Like ABO incompatibilities, blood transfusion s from a donor with the wrong Rh factor antigens can cause a type II hypersensitivity HTR. However, in contrast to the IgM isohemagglutinins produced early in life through exposure to environmental antigens, production of anti-Rh factor antibodies requires the exposure of an individual with Rh− blood to Rh+ positive RBCs and activation of a primary antibody response. Although this primary antibody response can cause an HTR in the transfusion patient, the hemolytic reaction would be delayed up to 2 weeks during the extended lag period of a primary antibody response ( B Lymphocytes and Humoral Immunity ). However, if the patient receives a subsequent transfusion with Rh+ RBCs, a more rapid HTR would occur with anti-Rh factor antibody already present in the blood. Furthermore, the rapid secondary antibody response would provide even more anti-Rh factor antibodies for the HTR.

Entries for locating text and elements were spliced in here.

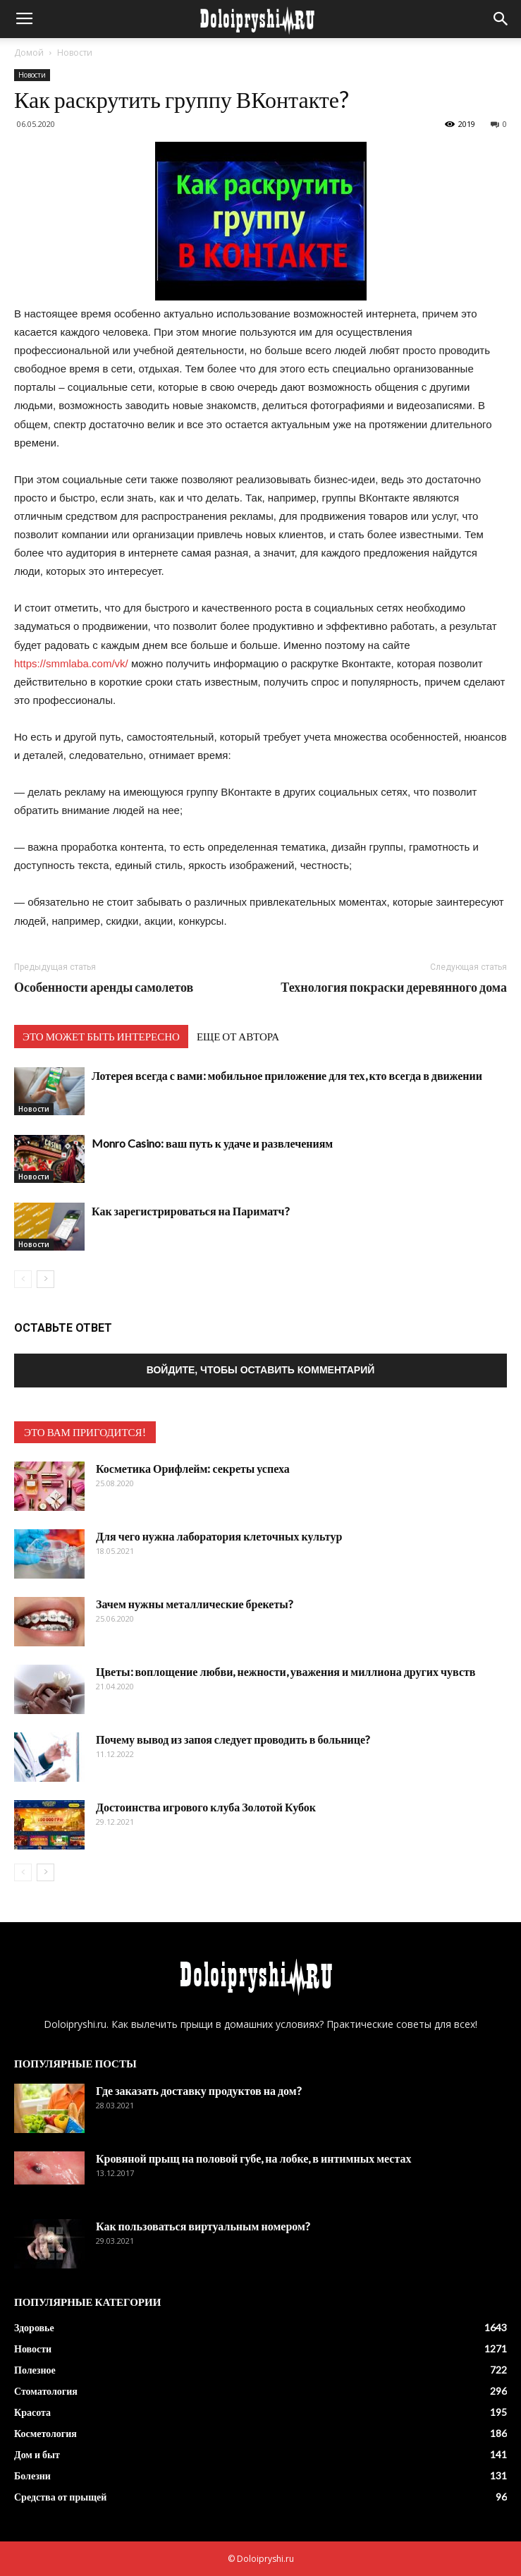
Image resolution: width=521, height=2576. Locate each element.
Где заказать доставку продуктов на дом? (199, 2090)
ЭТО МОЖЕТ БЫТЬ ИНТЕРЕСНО (101, 1036)
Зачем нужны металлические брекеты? (194, 1603)
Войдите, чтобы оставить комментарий (261, 1369)
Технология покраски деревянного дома (394, 987)
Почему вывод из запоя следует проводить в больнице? (233, 1739)
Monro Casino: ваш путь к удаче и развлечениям (212, 1143)
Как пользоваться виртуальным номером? (203, 2225)
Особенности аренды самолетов (103, 987)
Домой (29, 53)
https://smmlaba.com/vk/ (71, 663)
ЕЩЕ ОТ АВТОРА (238, 1036)
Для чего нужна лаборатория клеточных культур (219, 1536)
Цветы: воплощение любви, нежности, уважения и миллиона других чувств (285, 1671)
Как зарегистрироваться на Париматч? (191, 1210)
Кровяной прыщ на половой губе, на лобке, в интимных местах (253, 2158)
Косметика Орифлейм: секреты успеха (193, 1468)
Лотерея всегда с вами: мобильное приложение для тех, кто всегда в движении (287, 1075)
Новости (74, 53)
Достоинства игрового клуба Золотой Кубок (206, 1806)
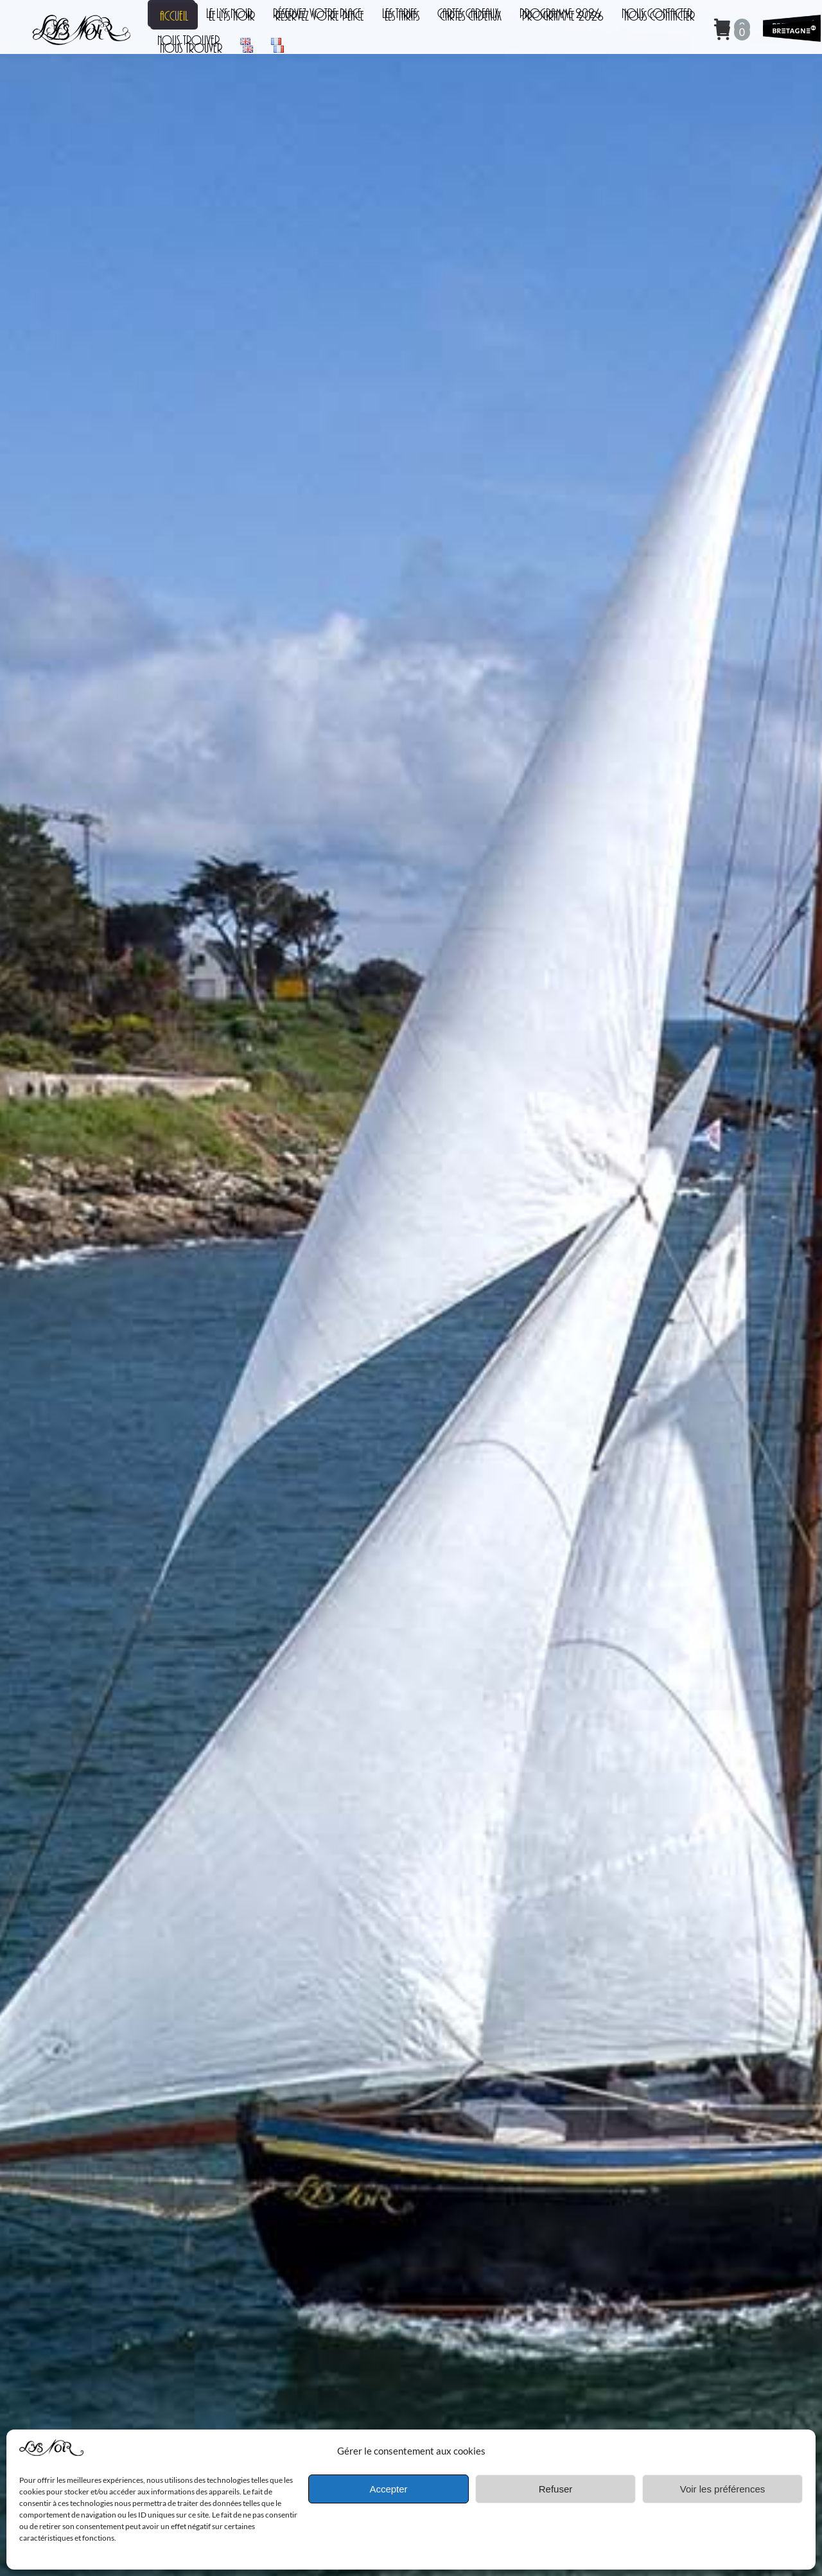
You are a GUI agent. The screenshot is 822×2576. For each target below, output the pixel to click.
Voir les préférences (722, 2488)
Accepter (388, 2488)
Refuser (556, 2488)
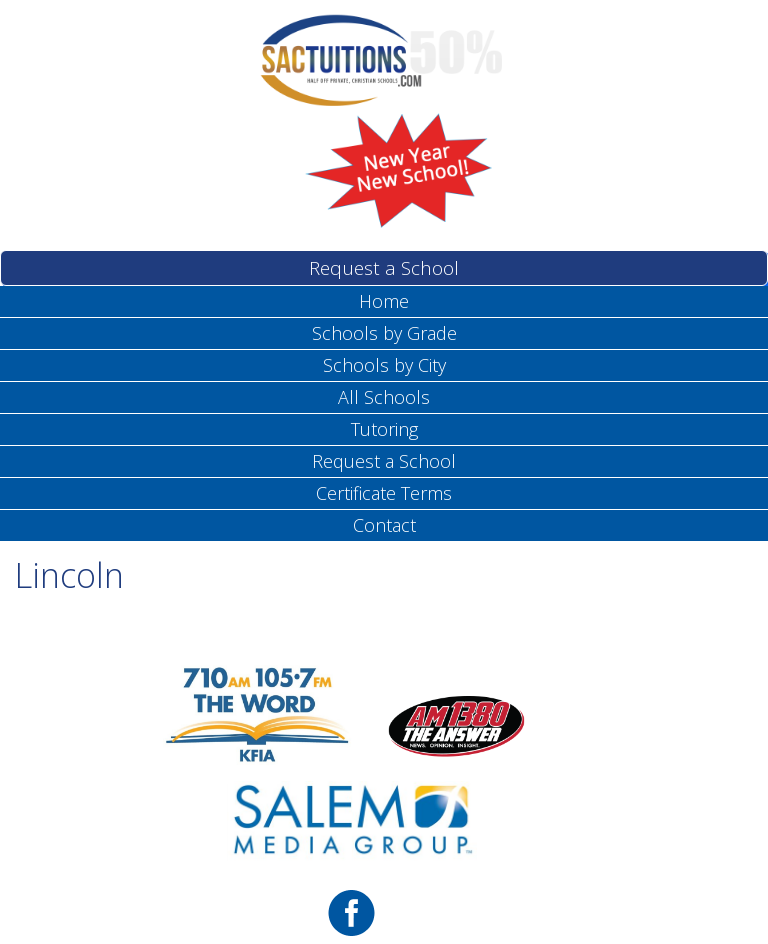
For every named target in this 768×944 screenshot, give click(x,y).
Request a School (384, 268)
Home (384, 301)
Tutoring (384, 429)
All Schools (384, 397)
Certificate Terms (384, 493)
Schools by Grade (384, 333)
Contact (384, 525)
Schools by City (384, 365)
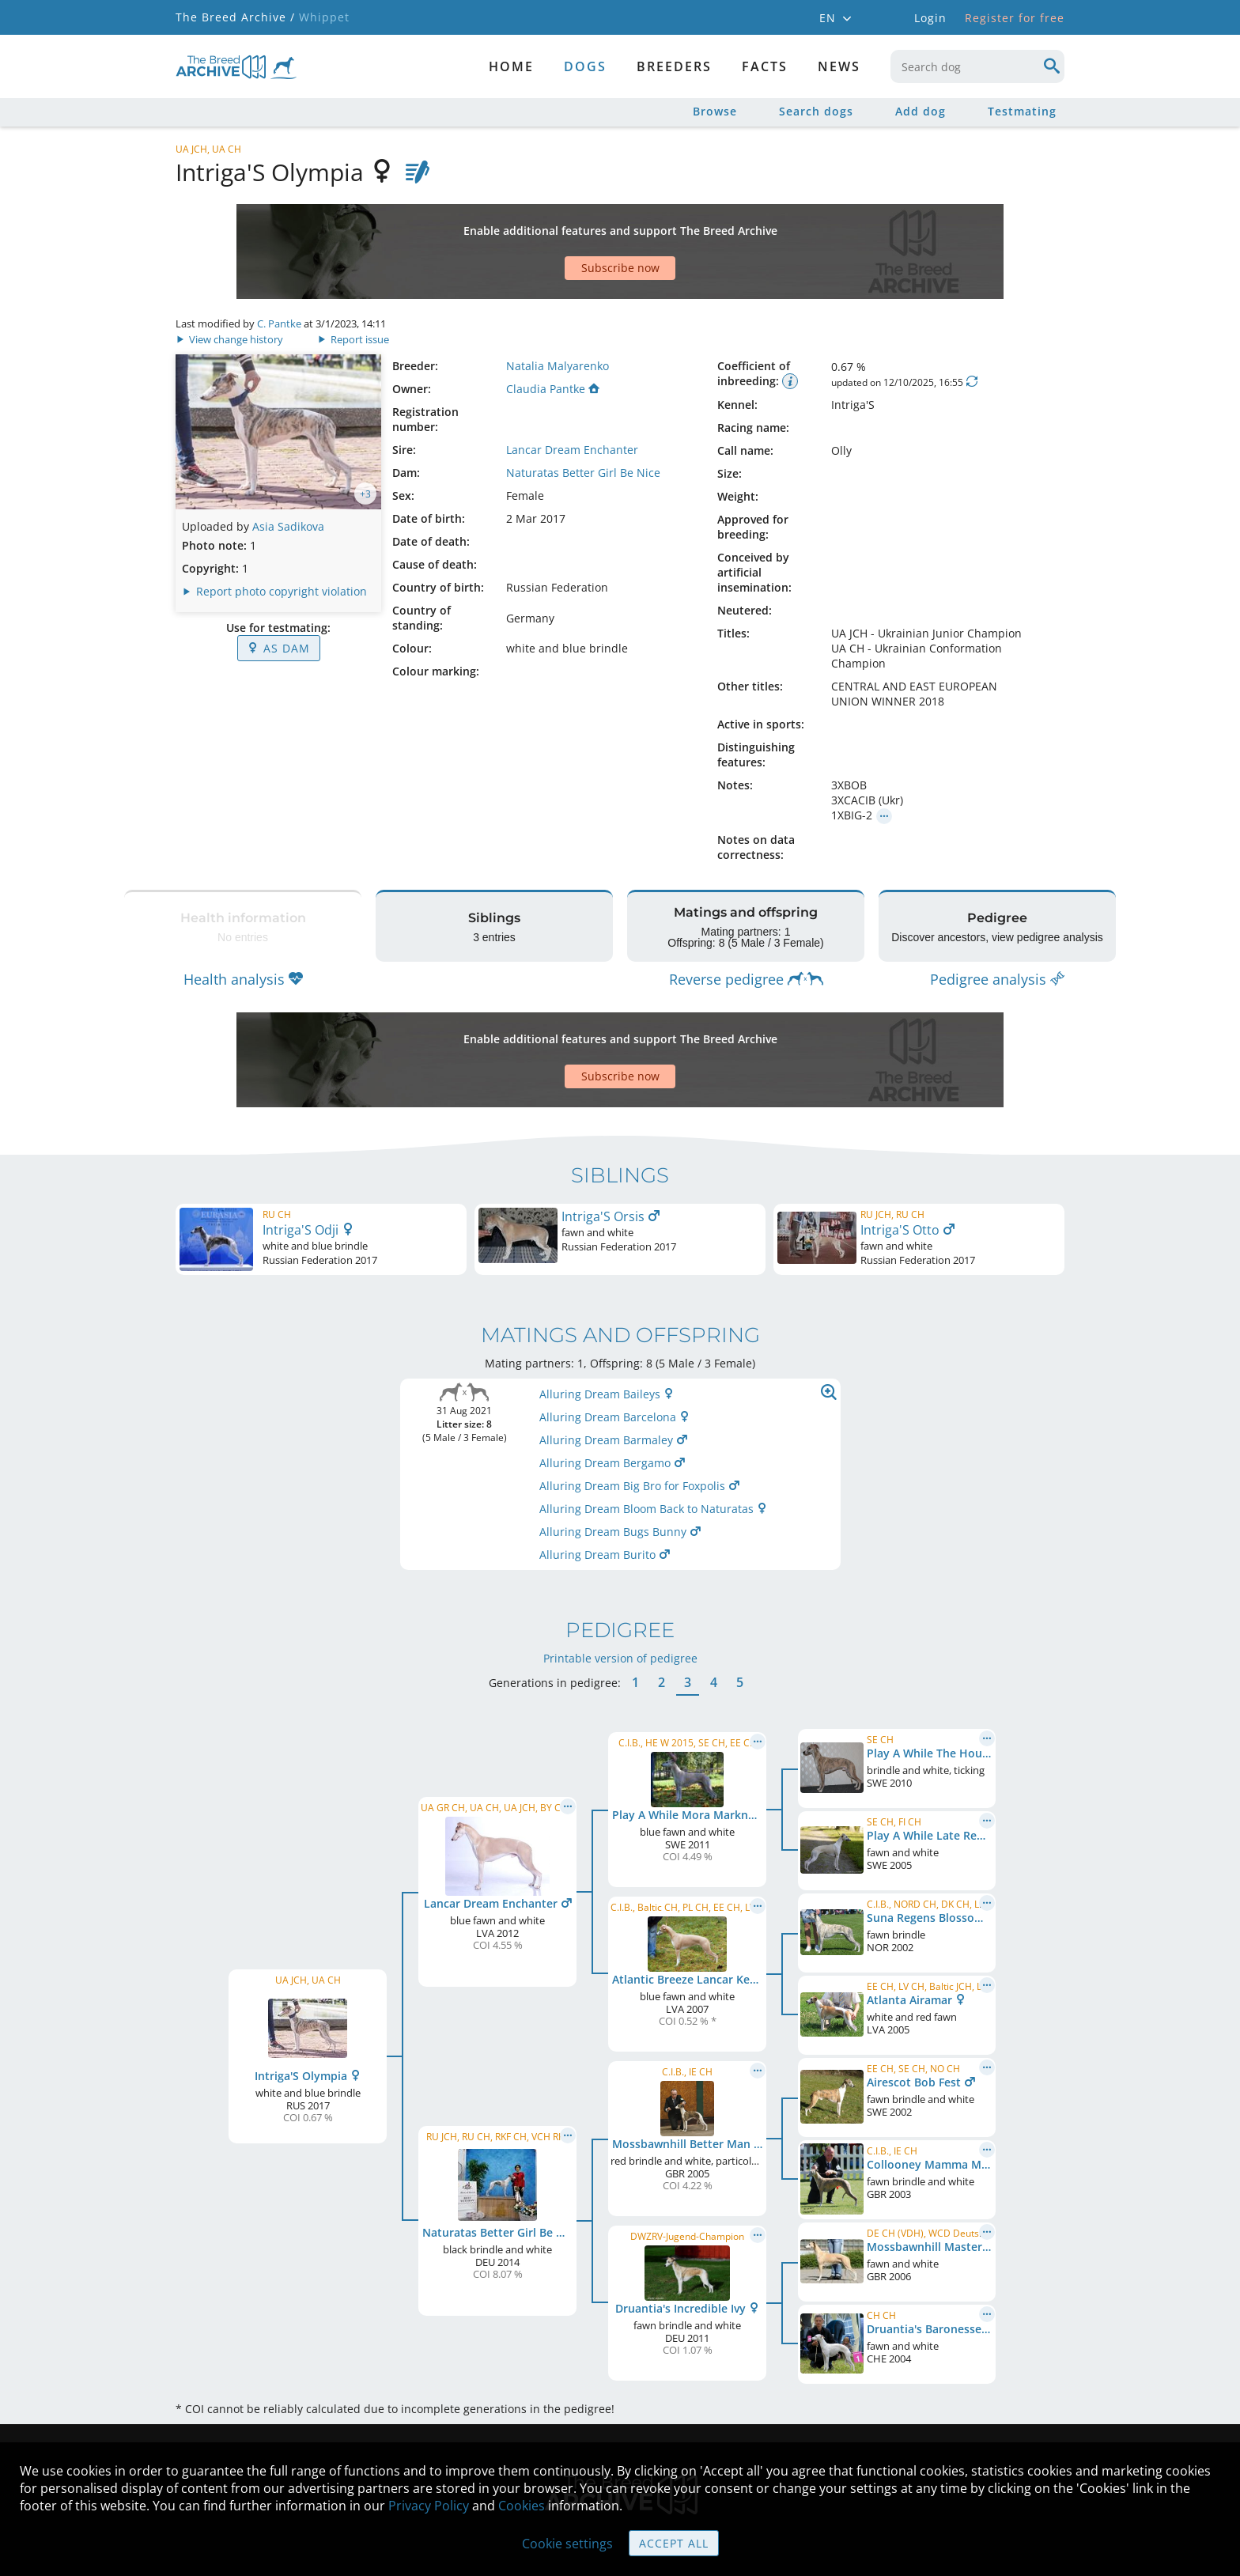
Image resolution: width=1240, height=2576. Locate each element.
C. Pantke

Rh factor incompatibility between mother and fetus can also cause a type II hypersensitivity hemolytic reaction, referred to as hemolytic disease of the newborn (HDN) ( [link] ). If an Rh− woman carries an Rh+ baby to term, the mother’s immune system can be exposed to Rh+ fetal red blood cells . This exposure will usually occur during the last trimester of pregnancy and during the delivery process. If this exposure occurs, the Rh+ fetal RBCs will activate a primary adaptive immune response in the mother, and anti-Rh factor IgG antibodies will be produced. IgG antibodies are the only class of antibody that can cross the placenta from mother to fetus; however, in most cases, the first Rh+ baby is unaffected by these antibodies because the first exposure typically occurs late enough in the pregnancy that the mother does not have time to mount a sufficient primary antibody response before the baby is born.